Lockley MG, Hunt AP and Lucas SG 1996. Vertebrate track assemblages from the Jurassic Summerville Formation and correlative deposits. – In: Morales M. (Ed.), The Continental Jurassic. Museum of Northern Arizona Bulletin, 60: 249–254.
Lockley MG and Wright JL 2003. Pterosaur swim tracks and other ichnological evidence of behavior and ecology. – In: Buffetaut E and Mazin JM (Eds), Evolution and Paleobiology of Pterosaurs; Geological Society, London, Special Publications 217:297-313.
Lockley M, Harris JD and Mitchell L 2008. A global overview of pterosaur ichnology: tracksite distribution in space and time. Zitteliana B28: 185-198.pdf
Mickelson DL, Lockley MG, Bishop J, Kirkland J 2004. A New Pterosaur Tracksite from the Jurassic Summerville Formation, Near Ferron, Utah. Ichnos, 11:125–142, 2004
Parker L and Balsley J 1989. Coal mines as localities for studying trace fossils. In: Gillette DD and Lockley MG (Eds), Dinosaur Tracks and Traces; Cambridge (Cambridge University Press), 353–359.

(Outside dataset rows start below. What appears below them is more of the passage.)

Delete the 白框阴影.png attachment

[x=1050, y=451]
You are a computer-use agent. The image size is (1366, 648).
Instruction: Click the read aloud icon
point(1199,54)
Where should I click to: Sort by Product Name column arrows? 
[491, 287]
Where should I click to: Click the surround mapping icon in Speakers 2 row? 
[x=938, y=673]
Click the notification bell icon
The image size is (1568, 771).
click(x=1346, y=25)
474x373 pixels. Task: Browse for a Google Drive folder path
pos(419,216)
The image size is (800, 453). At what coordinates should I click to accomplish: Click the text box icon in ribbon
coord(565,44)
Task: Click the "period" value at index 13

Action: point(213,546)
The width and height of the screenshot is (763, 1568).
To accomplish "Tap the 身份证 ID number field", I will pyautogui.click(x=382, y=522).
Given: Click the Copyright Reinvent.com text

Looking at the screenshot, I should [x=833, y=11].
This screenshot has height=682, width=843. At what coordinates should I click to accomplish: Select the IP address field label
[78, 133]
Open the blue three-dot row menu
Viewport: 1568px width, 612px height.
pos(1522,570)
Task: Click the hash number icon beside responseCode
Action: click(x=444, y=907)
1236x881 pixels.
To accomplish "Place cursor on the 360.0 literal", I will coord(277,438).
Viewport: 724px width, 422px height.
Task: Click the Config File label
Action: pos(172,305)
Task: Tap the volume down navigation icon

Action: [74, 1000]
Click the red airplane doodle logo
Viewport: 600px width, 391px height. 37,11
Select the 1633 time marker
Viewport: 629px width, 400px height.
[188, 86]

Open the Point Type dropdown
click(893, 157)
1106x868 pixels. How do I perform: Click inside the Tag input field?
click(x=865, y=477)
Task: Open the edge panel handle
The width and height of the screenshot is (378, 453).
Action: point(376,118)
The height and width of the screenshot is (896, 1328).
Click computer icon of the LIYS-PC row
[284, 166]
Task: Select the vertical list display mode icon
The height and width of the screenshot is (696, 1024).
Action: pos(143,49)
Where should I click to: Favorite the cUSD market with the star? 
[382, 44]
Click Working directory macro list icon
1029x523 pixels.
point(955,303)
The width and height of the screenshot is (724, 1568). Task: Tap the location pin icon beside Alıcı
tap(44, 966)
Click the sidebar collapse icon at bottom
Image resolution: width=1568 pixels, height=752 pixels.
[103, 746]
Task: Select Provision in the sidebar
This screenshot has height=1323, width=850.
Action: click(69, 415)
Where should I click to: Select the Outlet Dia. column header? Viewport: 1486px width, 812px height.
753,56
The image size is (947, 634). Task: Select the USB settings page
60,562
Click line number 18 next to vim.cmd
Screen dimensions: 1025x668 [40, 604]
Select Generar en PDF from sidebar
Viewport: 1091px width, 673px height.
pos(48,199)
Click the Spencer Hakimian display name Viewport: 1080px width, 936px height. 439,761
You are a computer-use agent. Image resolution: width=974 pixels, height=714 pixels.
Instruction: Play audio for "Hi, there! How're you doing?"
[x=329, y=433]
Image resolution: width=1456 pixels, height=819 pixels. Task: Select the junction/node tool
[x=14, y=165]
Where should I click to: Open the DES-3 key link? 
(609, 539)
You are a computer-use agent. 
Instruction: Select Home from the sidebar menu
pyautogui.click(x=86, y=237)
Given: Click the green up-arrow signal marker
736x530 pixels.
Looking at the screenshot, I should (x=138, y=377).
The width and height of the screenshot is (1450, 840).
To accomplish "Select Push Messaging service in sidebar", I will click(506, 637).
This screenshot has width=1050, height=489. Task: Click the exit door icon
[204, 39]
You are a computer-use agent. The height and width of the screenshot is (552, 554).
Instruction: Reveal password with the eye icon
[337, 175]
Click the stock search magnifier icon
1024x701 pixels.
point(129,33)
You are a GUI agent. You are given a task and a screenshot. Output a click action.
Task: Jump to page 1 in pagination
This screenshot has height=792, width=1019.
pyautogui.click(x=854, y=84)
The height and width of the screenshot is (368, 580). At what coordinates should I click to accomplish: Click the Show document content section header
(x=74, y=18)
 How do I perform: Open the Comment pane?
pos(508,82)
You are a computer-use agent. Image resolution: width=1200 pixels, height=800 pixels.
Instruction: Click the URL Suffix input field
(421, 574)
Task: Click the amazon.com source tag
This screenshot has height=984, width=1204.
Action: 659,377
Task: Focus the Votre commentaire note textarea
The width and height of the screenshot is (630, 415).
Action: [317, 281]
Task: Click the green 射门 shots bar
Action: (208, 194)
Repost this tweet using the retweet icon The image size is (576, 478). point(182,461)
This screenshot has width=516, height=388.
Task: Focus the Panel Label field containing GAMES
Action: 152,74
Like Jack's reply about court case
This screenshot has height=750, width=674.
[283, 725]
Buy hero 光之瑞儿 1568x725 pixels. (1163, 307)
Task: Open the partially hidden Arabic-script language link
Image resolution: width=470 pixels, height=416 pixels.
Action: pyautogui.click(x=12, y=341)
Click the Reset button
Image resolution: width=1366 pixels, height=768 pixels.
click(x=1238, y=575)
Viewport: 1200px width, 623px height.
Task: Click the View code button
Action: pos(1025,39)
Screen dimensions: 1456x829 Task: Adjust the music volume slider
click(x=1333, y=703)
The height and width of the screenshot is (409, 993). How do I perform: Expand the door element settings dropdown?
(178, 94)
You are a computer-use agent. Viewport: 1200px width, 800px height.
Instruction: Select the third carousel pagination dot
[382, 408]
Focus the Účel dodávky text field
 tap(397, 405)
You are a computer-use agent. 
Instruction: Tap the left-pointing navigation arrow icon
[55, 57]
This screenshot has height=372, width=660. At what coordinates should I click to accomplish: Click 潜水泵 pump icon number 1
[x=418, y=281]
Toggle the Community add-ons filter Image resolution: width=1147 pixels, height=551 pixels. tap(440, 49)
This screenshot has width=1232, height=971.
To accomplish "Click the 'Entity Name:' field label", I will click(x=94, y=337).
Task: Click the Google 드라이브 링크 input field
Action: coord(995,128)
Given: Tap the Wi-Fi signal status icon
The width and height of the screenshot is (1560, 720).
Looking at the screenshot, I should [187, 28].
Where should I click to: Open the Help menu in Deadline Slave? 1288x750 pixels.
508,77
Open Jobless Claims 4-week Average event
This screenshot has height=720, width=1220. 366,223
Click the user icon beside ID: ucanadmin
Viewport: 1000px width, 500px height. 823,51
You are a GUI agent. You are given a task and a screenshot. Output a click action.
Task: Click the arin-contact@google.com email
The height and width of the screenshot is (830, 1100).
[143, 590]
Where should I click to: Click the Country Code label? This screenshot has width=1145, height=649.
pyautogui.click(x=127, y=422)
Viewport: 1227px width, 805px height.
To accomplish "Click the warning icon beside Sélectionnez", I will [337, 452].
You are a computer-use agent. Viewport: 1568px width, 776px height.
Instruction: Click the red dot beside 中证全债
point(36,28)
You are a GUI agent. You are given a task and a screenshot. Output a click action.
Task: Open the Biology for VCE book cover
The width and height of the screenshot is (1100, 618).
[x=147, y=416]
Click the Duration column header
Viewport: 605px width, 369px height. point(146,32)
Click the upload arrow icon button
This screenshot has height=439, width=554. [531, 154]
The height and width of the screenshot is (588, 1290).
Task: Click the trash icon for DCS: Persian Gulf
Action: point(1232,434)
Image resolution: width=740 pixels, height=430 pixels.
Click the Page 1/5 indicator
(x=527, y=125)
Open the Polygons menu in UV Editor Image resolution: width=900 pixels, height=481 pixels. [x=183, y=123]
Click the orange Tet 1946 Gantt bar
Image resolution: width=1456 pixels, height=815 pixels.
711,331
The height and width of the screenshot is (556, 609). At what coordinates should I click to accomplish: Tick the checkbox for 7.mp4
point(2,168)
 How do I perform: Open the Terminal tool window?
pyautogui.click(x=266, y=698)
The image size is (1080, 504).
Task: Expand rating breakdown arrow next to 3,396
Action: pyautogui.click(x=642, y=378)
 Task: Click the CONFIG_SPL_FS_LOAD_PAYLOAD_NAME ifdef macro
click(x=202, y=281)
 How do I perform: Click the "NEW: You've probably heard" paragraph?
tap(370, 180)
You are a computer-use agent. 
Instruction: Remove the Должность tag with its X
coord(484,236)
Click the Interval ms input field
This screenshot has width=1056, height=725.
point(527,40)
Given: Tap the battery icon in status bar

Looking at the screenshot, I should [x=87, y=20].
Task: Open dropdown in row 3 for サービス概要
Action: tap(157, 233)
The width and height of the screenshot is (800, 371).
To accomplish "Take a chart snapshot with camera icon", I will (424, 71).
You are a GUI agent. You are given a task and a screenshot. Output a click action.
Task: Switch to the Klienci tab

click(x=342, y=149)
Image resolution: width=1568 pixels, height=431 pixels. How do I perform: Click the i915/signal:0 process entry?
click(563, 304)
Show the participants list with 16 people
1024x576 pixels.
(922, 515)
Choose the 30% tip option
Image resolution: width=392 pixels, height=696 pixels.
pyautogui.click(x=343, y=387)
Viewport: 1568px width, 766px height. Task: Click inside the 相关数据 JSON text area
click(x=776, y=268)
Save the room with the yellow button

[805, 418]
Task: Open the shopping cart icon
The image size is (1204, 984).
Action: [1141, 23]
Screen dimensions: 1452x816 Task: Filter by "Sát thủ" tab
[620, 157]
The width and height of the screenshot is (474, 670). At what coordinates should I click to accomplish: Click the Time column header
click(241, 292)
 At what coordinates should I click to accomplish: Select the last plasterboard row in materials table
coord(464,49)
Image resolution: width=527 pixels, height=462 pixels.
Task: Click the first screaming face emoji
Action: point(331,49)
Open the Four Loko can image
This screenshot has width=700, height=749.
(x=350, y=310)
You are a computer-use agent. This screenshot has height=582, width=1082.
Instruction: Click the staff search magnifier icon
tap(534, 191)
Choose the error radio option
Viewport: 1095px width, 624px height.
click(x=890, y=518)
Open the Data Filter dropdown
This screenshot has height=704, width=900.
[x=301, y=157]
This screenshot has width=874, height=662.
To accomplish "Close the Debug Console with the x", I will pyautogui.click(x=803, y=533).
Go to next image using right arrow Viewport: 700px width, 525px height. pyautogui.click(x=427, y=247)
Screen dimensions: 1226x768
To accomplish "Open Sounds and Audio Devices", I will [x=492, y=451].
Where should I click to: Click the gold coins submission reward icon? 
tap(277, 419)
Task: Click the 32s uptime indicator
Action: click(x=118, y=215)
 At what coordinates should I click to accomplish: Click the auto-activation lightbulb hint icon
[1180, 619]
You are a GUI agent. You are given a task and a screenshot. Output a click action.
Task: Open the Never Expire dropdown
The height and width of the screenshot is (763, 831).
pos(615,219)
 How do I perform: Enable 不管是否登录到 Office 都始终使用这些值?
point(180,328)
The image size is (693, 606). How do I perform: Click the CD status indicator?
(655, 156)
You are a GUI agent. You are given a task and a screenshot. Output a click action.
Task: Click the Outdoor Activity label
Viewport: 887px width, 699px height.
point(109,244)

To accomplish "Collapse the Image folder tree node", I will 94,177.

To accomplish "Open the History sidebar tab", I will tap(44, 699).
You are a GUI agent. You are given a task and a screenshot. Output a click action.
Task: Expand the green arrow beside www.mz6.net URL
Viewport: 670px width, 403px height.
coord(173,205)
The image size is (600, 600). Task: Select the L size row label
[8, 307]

Pascual Arribas C and Sanz Perez E 2000. Huellas de pterosaurios en el groupo Oncala (Soria España). Pteraichnus palaciei-saenzi, nov. ichnosp. Estudios Geologicos, 56: 73–100.
Vullo R, Buscalioni A D, Marugán-Lobón J and Moratalla JJ 2009. First pterosaur remains from the Early Cretaceous Lagerstätte of Las Hoyas, Spain: palaeoecological significance. Geological Magazine, 146: 931-936.